Activity: Retype all of the listing exactly, passing over any picture you find.

Data for processing:
*** Begin section ***

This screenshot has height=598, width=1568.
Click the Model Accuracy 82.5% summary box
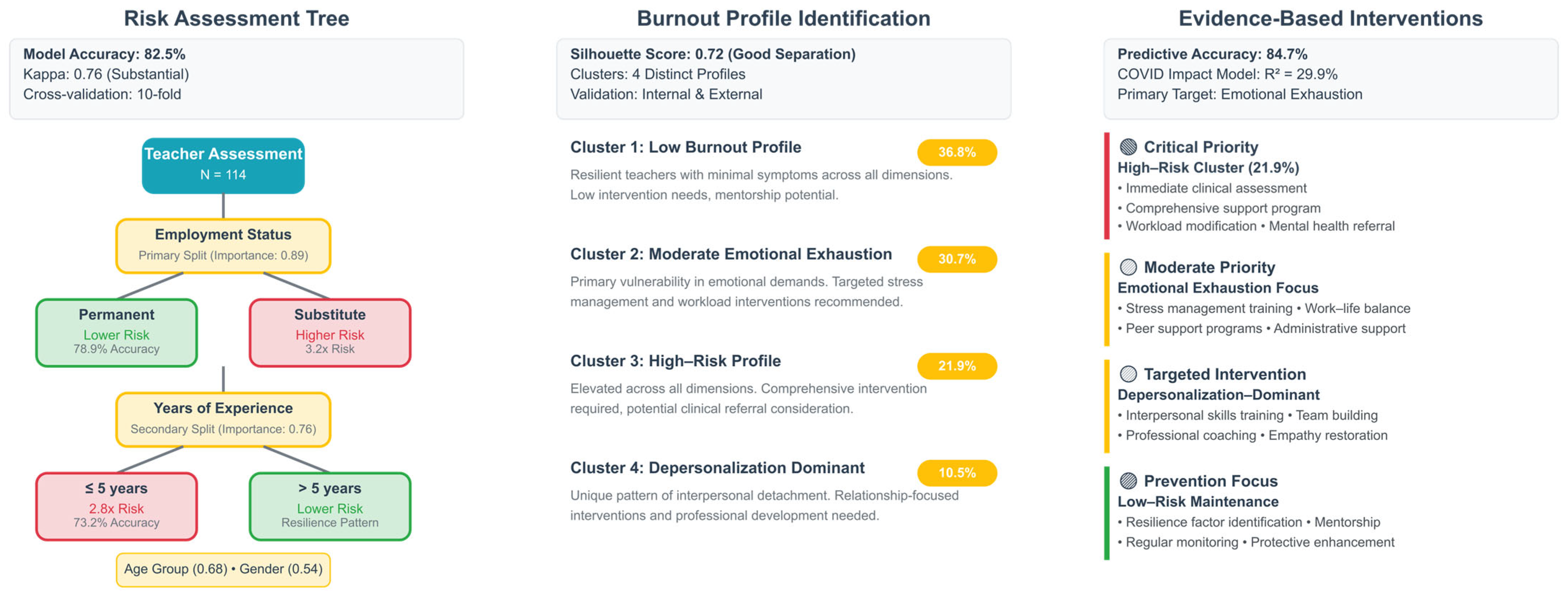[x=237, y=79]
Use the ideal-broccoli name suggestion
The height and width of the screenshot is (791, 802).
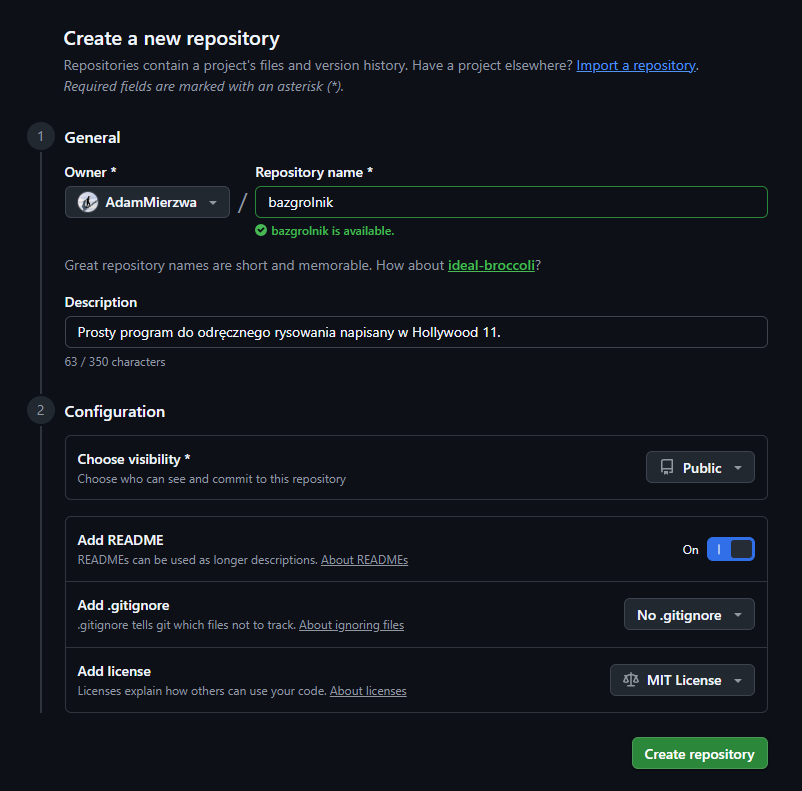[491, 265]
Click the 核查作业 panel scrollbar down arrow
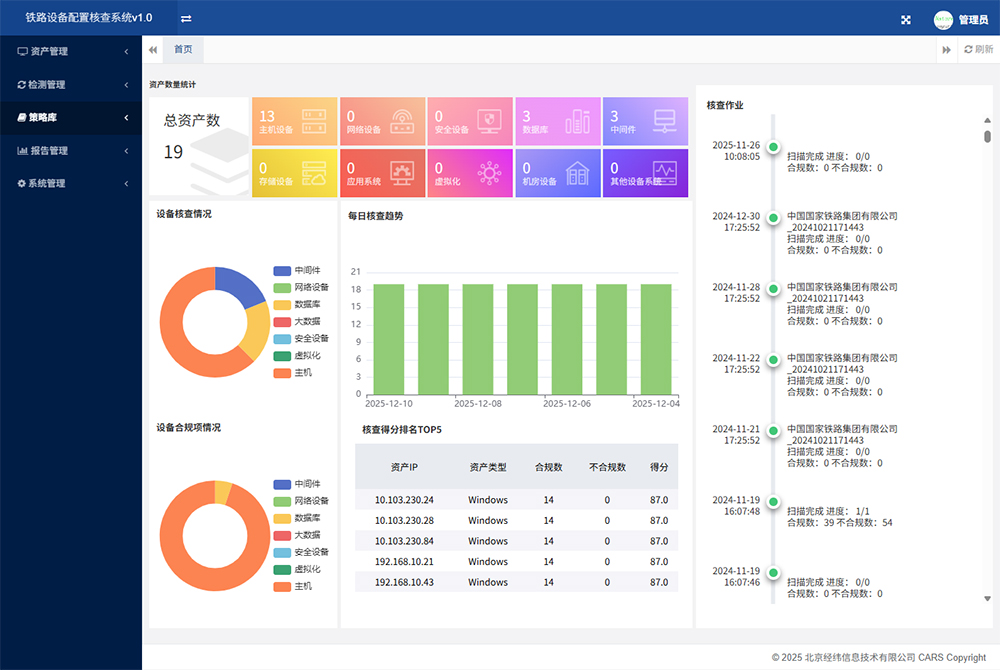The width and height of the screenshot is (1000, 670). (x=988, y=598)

*** End section ***

Solution for this task:
This screenshot has height=598, width=1568.
Click the Model Accuracy 82.5% summary box
[x=237, y=79]
Use the ideal-broccoli name suggestion
The height and width of the screenshot is (791, 802).
[491, 265]
Click the 核查作业 panel scrollbar down arrow
The width and height of the screenshot is (1000, 670). (x=988, y=598)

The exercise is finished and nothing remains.